Sajikan ulang sebagai daftar bernomor bagian yang dimulai dengan baris berisi "You are a computer-use" dan diakhiri dengan baris berisi "tap(324, 362)", termasuk kedua baris itu. Hilangkan baris kosong.

Data target klik
═══
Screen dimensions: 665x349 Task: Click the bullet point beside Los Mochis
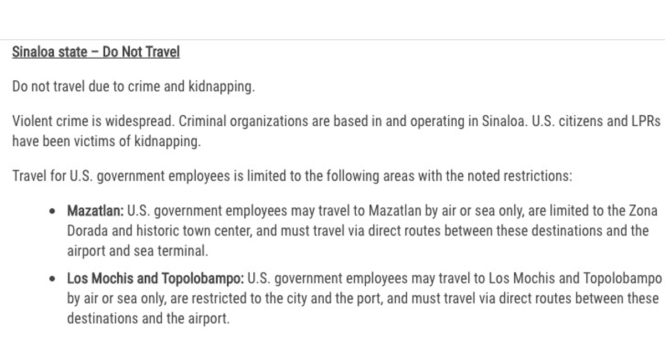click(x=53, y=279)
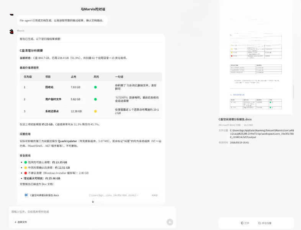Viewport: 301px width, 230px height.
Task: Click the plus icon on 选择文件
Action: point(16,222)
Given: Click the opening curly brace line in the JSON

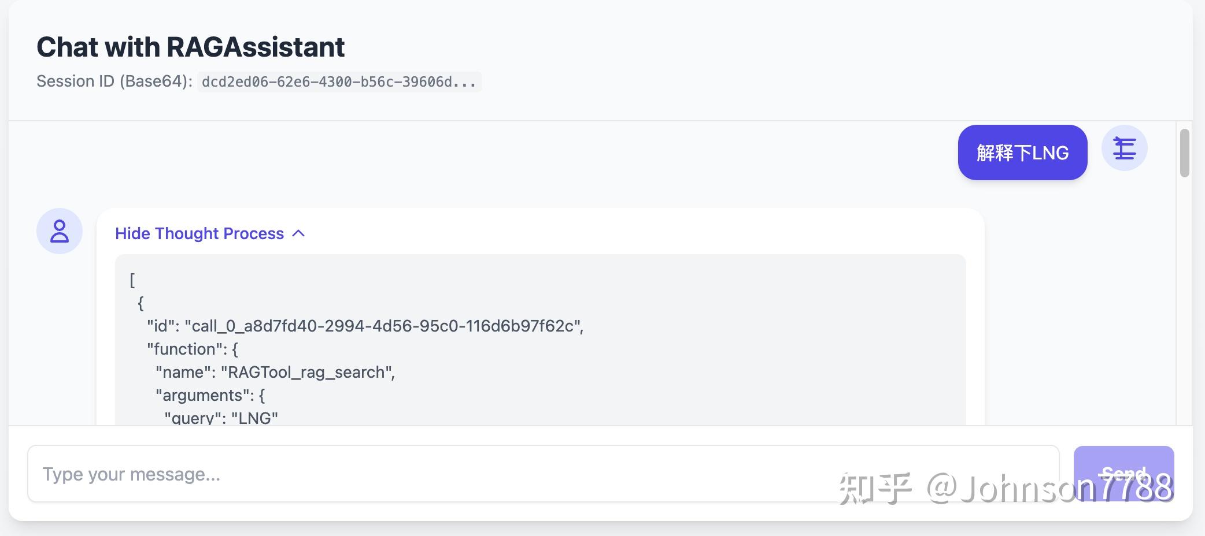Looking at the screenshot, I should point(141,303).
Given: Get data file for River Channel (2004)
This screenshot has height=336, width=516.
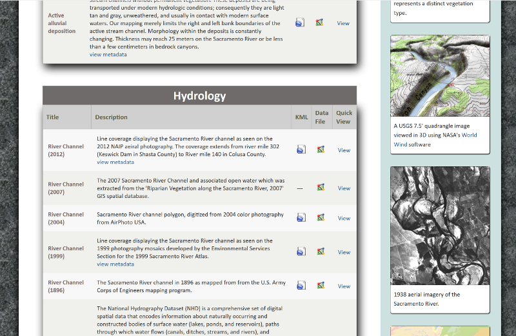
═══
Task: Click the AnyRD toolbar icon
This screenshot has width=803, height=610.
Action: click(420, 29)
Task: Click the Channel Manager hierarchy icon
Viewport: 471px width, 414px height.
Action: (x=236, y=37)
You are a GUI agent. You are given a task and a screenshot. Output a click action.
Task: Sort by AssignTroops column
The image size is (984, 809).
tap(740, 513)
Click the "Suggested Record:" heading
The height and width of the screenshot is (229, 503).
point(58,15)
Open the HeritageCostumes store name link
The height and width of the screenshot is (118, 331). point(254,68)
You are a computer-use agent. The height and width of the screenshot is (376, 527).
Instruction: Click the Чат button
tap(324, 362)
═══
Pembahasan Jawaban →
1. You are a computer-use agent. The height and width of the screenshot is (376, 527).
2. Instruction: Click the Чат button
3. tap(324, 362)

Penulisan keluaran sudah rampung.